Each line from the one with "Given: Open the Credentials page" through the final line of the entries below must be printed exactly, and the pictures must not be.

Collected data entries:
★ ★ ★
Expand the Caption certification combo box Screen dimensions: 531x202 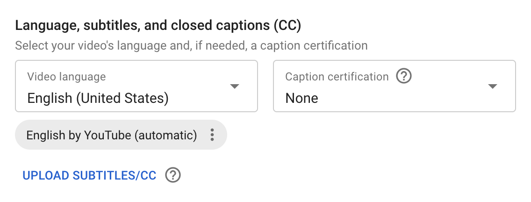(x=395, y=86)
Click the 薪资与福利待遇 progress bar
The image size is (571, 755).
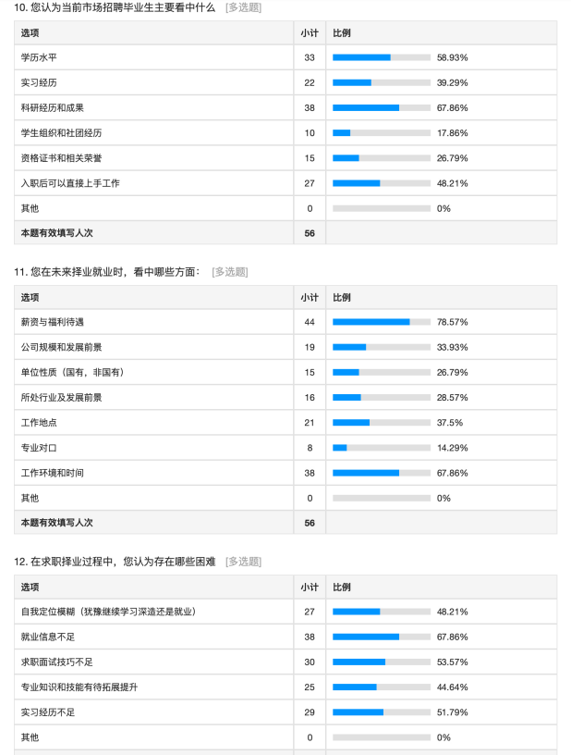382,322
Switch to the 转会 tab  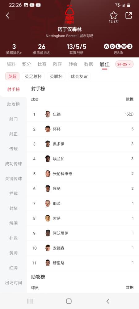pos(73,64)
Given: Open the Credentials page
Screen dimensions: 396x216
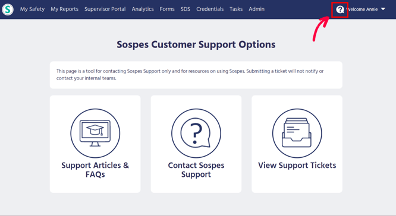Looking at the screenshot, I should pos(210,9).
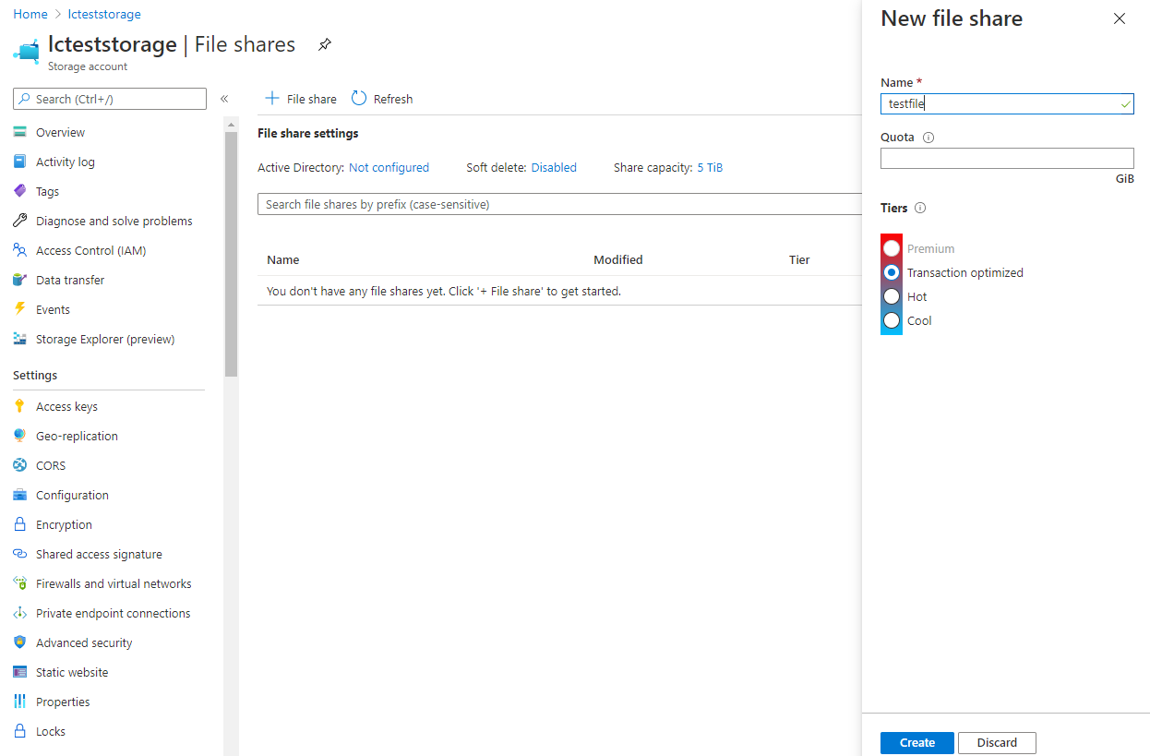Click the pin icon beside File shares title
Image resolution: width=1150 pixels, height=756 pixels.
[324, 44]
★ ★ ★
-- Exercise solution --
Given: Open the Credentials page
Screen dimensions: 396x216
Looking at the screenshot, I should pos(210,9).
Click the pin icon beside File shares title
Image resolution: width=1150 pixels, height=756 pixels.
[324, 44]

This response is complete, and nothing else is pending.